BACKGROUND: Poly (ADP-ribose) polymerase 1 (PARP-1) plays pivotal roles in immune and inflammatory responses. Accumulating evidence suggests PARP-1 as a promising target for immunomodulation in multiple sclerosis and natalizumab-associated progressive multifocal leukoencephalopathy. OBJECTIVE: This study explores expression of PARP-1 and downstream effectors in multiple sclerosis and during natalizumab treatment.
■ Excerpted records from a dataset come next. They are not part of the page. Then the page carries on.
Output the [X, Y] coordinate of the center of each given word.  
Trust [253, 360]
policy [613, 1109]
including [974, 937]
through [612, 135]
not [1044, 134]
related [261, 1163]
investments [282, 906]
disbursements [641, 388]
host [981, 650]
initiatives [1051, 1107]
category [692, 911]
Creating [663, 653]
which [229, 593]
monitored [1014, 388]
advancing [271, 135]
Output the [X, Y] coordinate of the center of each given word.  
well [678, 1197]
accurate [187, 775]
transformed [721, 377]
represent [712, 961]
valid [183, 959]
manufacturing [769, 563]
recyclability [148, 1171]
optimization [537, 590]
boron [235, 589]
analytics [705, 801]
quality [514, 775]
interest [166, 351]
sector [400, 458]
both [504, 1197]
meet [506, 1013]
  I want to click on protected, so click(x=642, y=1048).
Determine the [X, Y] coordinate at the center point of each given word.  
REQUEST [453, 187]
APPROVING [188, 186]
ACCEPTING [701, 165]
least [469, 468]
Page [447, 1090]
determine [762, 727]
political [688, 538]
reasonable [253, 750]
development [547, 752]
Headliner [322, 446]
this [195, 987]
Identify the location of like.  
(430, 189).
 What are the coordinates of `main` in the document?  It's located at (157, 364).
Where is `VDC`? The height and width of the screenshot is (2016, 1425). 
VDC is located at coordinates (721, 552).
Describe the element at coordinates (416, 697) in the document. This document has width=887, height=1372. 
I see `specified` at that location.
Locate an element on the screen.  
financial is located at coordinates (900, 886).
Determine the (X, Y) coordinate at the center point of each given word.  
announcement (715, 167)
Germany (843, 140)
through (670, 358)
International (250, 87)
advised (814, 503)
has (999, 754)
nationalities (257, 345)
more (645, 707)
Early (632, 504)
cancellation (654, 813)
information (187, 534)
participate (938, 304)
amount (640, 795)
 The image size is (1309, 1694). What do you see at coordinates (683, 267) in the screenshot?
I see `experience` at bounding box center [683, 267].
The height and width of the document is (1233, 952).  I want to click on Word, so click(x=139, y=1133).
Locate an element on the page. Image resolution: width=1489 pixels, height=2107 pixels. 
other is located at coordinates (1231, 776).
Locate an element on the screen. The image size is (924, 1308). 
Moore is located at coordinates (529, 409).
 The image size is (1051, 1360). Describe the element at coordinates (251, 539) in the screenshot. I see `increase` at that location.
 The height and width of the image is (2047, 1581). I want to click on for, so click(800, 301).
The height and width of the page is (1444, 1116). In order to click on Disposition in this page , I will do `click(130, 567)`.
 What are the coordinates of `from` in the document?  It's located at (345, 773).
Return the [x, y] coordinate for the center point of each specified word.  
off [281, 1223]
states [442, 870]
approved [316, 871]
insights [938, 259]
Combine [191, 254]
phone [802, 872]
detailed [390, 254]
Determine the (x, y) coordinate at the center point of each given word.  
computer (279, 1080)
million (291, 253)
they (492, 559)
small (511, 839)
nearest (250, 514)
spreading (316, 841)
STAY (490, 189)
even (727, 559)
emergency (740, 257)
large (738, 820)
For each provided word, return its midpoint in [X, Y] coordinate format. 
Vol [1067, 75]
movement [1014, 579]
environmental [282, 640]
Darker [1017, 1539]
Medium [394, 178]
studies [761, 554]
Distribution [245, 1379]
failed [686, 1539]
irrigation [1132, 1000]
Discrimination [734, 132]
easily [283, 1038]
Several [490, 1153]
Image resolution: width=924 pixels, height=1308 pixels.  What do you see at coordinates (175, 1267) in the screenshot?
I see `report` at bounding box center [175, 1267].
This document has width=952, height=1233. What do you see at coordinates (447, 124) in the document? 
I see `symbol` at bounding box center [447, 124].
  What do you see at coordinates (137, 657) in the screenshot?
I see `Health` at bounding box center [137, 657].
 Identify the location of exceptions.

METHODS: Transcriptional expressions were studied by real-time reverse transcriptase polymerase chain reaction on CD4(+)T/CD8(+)T/CD14(+)/B cells and peripheral blood mononuclear cells from healthy volunteers, untreated and natalizumab-treated non-progressive multifocal leukoencephalopathy and progressive multifocal leukoencephalopathy multiple sclerosis patients. RESULTS: PARP-1 expression was higher in CD4(+)T, CD8(+)T and B cells from untreated patients compared to healthy volunteers. Natalizumab treatment restored deregulated PARP-1 expression in T cells but not in B cells. Sustained upregulation of PARP-1 was associated with decreased expression of downstream PARP-1 factors such as TGFBR1/TGFBR2/BCL6 in B cells. Notably, a higher expression of PARP-1 was detected in progressive multifocal leukoencephalopathy patients. CONCLUSIONS: Given the importance of PARP-1 in inflammatory processes, its upregulation in multiple sclerosis lymphocyte populations suggests a potential role in the immune pathogenesis of multiple sclerosis. Strikingly higher PARP-1 expression in progressive multifocal leukoencephalopathy cases suggests its involvement in progressive multifocal leukoencephalopathy disease pathomechanisms. These results further support the value of PARP-1 inhibitors as a potential novel therapeutic strategy for multiple sclerosis and natalizumab-associated progressive multifocal leukoencephalopathy.